** Data listing **
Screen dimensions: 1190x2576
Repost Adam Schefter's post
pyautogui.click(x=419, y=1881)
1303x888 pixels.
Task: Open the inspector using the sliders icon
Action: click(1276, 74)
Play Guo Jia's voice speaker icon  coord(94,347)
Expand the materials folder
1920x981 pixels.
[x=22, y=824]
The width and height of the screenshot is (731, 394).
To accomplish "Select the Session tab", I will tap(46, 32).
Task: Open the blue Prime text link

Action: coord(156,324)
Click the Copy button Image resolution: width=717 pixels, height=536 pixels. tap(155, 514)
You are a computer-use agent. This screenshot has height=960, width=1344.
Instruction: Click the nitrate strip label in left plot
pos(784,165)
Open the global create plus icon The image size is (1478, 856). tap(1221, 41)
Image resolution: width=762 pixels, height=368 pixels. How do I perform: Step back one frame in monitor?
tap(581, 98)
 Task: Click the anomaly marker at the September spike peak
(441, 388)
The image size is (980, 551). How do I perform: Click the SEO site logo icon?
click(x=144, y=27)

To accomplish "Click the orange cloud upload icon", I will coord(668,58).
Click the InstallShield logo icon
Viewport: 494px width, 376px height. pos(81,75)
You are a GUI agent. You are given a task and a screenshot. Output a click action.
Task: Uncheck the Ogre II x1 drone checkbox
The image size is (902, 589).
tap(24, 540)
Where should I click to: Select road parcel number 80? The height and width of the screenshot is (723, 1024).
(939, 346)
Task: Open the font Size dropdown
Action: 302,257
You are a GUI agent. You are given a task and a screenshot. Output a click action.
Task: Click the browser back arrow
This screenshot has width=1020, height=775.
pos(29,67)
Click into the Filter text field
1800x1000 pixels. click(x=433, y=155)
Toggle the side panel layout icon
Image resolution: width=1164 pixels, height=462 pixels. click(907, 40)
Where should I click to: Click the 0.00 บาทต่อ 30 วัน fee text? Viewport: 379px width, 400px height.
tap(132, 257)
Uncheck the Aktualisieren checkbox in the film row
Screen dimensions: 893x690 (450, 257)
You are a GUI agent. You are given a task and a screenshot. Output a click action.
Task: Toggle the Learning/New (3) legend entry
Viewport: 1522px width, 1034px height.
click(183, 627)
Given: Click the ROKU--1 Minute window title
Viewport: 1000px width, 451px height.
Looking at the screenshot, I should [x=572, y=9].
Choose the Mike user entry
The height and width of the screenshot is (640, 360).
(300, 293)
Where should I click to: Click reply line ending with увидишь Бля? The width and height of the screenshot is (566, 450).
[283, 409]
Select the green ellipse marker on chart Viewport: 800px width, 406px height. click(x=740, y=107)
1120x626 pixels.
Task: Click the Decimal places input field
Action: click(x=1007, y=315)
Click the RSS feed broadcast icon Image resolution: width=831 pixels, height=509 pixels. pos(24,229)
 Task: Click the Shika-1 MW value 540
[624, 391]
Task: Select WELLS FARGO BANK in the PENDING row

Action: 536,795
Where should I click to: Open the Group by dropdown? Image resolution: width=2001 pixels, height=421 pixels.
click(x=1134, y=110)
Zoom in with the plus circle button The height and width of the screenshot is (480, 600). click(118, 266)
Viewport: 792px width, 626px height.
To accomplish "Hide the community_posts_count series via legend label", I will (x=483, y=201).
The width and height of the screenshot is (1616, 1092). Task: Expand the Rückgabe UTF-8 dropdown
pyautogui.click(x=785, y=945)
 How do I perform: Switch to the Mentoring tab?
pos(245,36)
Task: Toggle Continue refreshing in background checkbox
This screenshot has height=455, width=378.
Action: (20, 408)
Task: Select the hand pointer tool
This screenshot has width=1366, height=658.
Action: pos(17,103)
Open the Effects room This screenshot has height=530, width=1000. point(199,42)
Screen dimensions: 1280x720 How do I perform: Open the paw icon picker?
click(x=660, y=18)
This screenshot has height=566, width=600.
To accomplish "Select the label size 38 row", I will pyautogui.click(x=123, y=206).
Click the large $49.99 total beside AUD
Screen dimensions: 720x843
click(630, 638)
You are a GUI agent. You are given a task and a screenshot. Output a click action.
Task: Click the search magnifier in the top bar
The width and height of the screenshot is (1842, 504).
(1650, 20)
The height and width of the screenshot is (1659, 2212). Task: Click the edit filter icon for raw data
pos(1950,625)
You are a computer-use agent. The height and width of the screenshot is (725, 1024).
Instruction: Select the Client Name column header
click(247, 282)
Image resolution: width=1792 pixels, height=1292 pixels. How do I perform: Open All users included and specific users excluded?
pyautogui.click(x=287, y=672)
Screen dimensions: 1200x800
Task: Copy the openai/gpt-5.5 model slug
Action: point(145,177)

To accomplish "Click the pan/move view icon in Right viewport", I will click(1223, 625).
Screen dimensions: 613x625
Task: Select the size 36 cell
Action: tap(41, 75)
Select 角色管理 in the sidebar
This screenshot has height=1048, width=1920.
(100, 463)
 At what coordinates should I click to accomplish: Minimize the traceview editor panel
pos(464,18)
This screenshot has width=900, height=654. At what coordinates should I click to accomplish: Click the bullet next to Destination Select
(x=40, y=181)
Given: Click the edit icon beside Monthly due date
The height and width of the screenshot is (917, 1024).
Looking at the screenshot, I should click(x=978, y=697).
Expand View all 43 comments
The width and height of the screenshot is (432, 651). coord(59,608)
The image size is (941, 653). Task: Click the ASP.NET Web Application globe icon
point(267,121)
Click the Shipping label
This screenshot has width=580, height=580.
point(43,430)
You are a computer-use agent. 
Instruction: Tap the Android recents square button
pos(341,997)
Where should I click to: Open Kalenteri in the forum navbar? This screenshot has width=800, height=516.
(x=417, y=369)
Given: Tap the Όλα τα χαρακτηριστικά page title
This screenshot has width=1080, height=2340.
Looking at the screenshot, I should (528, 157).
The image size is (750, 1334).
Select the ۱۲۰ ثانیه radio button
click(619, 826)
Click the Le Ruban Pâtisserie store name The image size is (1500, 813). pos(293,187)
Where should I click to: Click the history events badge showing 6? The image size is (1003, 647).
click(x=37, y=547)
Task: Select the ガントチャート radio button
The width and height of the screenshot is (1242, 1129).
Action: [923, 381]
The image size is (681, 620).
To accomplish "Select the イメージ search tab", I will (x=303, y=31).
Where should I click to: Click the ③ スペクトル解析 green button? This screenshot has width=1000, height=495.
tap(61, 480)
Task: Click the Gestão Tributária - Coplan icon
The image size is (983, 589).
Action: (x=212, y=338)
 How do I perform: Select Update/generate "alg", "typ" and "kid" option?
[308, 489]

** Task requirements **
Above this task is a listing. Restate, word for word and with nothing added, the lines from the one with "Zoom in with" through the one with "Given: Click the edit".

** Solution for this exercise **
Zoom in with the plus circle button The height and width of the screenshot is (480, 600). click(118, 266)
Viewport: 792px width, 626px height.
To accomplish "Hide the community_posts_count series via legend label", I will (x=483, y=201).
The width and height of the screenshot is (1616, 1092). Task: Expand the Rückgabe UTF-8 dropdown
pyautogui.click(x=785, y=945)
 How do I perform: Switch to the Mentoring tab?
pos(245,36)
Task: Toggle Continue refreshing in background checkbox
This screenshot has height=455, width=378.
Action: (20, 408)
Task: Select the hand pointer tool
This screenshot has width=1366, height=658.
Action: pos(17,103)
Open the Effects room This screenshot has height=530, width=1000. point(199,42)
Screen dimensions: 1280x720 How do I perform: Open the paw icon picker?
click(x=660, y=18)
This screenshot has height=566, width=600.
To accomplish "Select the label size 38 row", I will pyautogui.click(x=123, y=206).
Click the large $49.99 total beside AUD
Screen dimensions: 720x843
click(630, 638)
You are a GUI agent. You are given a task and a screenshot. Output a click action.
Task: Click the search magnifier in the top bar
The width and height of the screenshot is (1842, 504).
(1650, 20)
The height and width of the screenshot is (1659, 2212). Task: Click the edit filter icon for raw data
pos(1950,625)
You are a computer-use agent. The height and width of the screenshot is (725, 1024).
Instruction: Select the Client Name column header
click(247, 282)
Image resolution: width=1792 pixels, height=1292 pixels. How do I perform: Open All users included and specific users excluded?
pyautogui.click(x=287, y=672)
Screen dimensions: 1200x800
Task: Copy the openai/gpt-5.5 model slug
Action: point(145,177)

To accomplish "Click the pan/move view icon in Right viewport", I will click(1223, 625).
Screen dimensions: 613x625
Task: Select the size 36 cell
Action: tap(41, 75)
Select 角色管理 in the sidebar
This screenshot has height=1048, width=1920.
(100, 463)
 At what coordinates should I click to accomplish: Minimize the traceview editor panel
pos(464,18)
This screenshot has width=900, height=654. At what coordinates should I click to accomplish: Click the bullet next to Destination Select
(x=40, y=181)
Given: Click the edit icon beside Monthly due date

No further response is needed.